The Gemini Live API's real-time multimodal architecture makes three things happen simultaneously that no other API can deliver in a single session:
1. Vision perception → Mudra identification Gemini receives a JPEG frame and structured skeletal metadata the moment the dancer's wrist velocity drops below 3px/frame — a held pose, a completed gesture. The image provides visual confirmation. The skeletal JSON provides physical context: wrist velocity, stance depth, mirror-corrected hand positions. Gemini identifies the Mudra from the image alone, using the metadata as supporting evidence. This distinction matters — it means the system degrades gracefully when pose detection is imprecise.
2. Interleaved tool calls + live audio narration
The interleaved output stream is where the Gemini Live API demonstrates its unique capability. Gemini calls trigger_mudra_lock — snapping sacred geometry to the dancer's wrist — and update_story_card — pushing a Sanskrit title and poetic translation to the AR HUD — while simultaneously beginning to narrate. The NON_BLOCKING tool behavior means the AI never pauses speech waiting for tool responses. The audience hears the poetry before the card finishes animating.
3. Symbolic artwork generation on demand
For climactic poses and Rasa transitions, Gemini requests a Tanjore-style illustration via update_story_card with request_image: true. Vertex AI Imagen generates a symbolic metaphor — a lotus emerging from dark water, a flame consuming a battlefield — that appears on the story card as the narration plays. The dancer's gesture, the AI's words, and the generated image arrive in the same moment.
sequenceDiagram
participant D as 💃 Dancer
participant G as Gemini Live Agent
participant HUD as AR HUD
participant V as Vertex AI Imagen
D->>G: Holds Alapadma (lotus) mudra
Note over G: Multimodal inference<br/>Image + skeletal JSON
G->>HUD: trigger_mudra_lock(LOTUS_OUTLINE)

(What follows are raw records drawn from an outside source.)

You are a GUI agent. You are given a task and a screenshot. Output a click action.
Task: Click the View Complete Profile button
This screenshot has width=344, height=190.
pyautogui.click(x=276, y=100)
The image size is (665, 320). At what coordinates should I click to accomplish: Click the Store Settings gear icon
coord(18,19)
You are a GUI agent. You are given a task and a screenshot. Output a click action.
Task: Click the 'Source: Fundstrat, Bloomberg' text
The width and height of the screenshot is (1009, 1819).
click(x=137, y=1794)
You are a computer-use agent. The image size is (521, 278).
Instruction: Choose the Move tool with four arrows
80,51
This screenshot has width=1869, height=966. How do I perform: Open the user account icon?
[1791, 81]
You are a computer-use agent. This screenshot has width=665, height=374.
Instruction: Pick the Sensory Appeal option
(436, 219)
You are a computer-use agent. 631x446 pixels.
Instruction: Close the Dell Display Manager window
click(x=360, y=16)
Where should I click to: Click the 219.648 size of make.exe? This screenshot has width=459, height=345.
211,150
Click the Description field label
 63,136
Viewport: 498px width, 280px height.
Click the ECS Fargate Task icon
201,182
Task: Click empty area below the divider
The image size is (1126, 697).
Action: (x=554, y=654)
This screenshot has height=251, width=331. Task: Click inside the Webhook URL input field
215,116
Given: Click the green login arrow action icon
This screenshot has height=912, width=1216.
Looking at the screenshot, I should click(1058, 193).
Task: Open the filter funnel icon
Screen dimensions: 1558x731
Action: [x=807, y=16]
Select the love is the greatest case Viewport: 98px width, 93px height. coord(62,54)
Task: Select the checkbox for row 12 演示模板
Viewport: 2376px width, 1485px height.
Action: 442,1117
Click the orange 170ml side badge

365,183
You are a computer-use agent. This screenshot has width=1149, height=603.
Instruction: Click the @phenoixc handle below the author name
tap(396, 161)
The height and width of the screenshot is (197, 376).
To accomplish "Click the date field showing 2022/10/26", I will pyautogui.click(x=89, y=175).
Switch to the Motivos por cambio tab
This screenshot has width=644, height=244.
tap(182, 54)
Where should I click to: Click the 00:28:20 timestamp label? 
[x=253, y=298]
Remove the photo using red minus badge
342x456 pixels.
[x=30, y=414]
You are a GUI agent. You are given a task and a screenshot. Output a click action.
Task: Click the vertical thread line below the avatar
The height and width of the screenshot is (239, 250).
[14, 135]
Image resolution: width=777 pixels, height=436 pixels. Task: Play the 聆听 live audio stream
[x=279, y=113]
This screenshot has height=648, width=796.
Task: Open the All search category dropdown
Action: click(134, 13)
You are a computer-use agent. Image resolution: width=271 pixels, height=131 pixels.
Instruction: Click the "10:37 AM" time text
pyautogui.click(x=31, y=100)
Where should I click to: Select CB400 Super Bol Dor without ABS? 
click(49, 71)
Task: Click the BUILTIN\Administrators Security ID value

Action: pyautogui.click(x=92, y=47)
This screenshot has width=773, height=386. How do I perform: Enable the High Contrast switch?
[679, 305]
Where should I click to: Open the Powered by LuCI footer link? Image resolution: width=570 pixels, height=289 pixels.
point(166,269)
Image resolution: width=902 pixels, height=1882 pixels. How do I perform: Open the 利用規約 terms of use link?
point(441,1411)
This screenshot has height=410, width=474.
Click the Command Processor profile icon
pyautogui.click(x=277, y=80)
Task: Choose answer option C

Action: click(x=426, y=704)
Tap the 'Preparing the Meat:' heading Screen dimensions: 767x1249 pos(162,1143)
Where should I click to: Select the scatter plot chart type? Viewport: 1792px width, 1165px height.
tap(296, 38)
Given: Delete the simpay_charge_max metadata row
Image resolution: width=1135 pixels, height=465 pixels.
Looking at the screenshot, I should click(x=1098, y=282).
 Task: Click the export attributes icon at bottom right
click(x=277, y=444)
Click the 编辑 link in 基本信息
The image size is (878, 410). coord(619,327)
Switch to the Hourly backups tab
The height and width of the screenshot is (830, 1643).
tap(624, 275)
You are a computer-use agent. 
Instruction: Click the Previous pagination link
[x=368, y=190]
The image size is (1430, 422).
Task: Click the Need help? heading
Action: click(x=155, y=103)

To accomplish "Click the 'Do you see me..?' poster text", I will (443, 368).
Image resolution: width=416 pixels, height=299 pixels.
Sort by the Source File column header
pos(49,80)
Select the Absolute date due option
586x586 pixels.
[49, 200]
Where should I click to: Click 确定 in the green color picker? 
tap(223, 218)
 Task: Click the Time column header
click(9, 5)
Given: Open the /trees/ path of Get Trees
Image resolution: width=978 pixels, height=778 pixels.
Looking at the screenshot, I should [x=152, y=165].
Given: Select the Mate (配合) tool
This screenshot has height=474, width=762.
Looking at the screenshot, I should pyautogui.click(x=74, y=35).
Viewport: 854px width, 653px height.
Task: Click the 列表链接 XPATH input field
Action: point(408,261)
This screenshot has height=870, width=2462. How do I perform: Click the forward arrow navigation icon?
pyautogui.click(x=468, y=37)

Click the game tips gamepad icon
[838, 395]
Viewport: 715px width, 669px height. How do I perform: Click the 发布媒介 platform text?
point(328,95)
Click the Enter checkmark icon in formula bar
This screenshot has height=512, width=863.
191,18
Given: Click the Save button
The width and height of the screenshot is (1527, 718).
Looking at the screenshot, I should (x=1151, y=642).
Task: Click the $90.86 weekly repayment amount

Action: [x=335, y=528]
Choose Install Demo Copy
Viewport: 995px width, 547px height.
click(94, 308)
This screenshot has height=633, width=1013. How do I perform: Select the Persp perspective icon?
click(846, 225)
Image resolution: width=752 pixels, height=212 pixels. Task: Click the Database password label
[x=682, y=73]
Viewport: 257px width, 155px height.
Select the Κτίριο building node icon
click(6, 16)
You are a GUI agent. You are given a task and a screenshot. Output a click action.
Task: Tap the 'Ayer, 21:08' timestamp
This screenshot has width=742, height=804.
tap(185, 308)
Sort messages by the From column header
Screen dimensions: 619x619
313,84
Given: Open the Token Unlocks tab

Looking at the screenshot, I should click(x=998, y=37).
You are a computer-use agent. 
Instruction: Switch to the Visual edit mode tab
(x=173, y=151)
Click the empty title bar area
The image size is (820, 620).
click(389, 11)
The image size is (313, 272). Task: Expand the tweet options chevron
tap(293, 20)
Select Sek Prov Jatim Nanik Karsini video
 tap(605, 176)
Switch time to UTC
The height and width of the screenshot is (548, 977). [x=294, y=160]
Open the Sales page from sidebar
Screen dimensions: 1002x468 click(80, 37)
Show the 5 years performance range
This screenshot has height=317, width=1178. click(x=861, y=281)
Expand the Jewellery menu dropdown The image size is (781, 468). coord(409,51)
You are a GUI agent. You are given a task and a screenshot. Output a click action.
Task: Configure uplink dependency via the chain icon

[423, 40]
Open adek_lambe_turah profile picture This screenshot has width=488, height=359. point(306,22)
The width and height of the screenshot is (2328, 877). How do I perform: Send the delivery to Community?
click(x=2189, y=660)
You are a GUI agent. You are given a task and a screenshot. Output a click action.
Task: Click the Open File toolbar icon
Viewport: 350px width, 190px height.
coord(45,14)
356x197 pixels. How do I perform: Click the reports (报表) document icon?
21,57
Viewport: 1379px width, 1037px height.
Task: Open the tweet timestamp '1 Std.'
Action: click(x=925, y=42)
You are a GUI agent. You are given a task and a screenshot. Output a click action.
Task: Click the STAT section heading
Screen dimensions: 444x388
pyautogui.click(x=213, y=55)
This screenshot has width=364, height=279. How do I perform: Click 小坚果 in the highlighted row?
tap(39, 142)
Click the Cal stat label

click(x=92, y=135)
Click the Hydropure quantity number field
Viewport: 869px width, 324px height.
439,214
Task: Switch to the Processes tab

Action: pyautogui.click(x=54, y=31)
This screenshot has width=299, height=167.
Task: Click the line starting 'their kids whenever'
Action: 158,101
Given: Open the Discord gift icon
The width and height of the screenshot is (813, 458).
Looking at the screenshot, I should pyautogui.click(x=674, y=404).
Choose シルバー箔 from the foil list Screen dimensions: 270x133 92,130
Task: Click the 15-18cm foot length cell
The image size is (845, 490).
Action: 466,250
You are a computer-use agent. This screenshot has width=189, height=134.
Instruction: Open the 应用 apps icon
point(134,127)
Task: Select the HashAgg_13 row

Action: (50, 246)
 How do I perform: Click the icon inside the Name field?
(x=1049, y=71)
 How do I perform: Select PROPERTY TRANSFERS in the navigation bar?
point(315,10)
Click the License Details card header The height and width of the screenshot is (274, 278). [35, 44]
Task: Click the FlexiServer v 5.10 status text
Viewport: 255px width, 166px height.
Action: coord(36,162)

G->>HUD: update_story_card("Alapadma",<br/>"A thousand petals unfurl...",<br/>request_image: true)
G-->>D: 🔊 Narration begins immediately
Note over G: NON_BLOCKING — speech<br/>never pauses for tools
G->>V: image_gen_prompt →<br/>"lotus emerging from dark water,<br/>Tanjore painting style"
V-->>HUD: Tanjore artwork
G->>HUD: set_atmosphere(shringara, 0.9)
G->>HUD: trigger_sfx(TEMPLE_BELL)
Note over HUD: Vignette shifts emerald<br/>Bell plays · narration ducks 400ms
How It's Built — Google Cloud Native
Nritya runs exclusively on Google Cloud. Zero third-party AI services.
graph TB
subgraph GCP["Google Cloud Platform"]
GL["Gemini Live API\ngemini-2.5-flash-native-audio\nBidirectional WebSocket"]
VI["Vertex AI · Imagen 3\nSymbolic artwork generation\nTanjore painting style"]
FF["Firebase Functions\nEphemeral token authority\nImagen proxy · API key vault"]
FH["Firebase Hosting\nGlobal CDN · Auto HTTPS"]
CICD["GitHub Actions\nZero-touch CI/CD pipeline"]
end
subgraph Browser["Browser Client"]
CAM["Camera feed\nMediaPipe gesture trigger"]
GC["GeminiClient\nWebSocket session"]
IC["ImagenClient\nfirebase/ai lazy import"]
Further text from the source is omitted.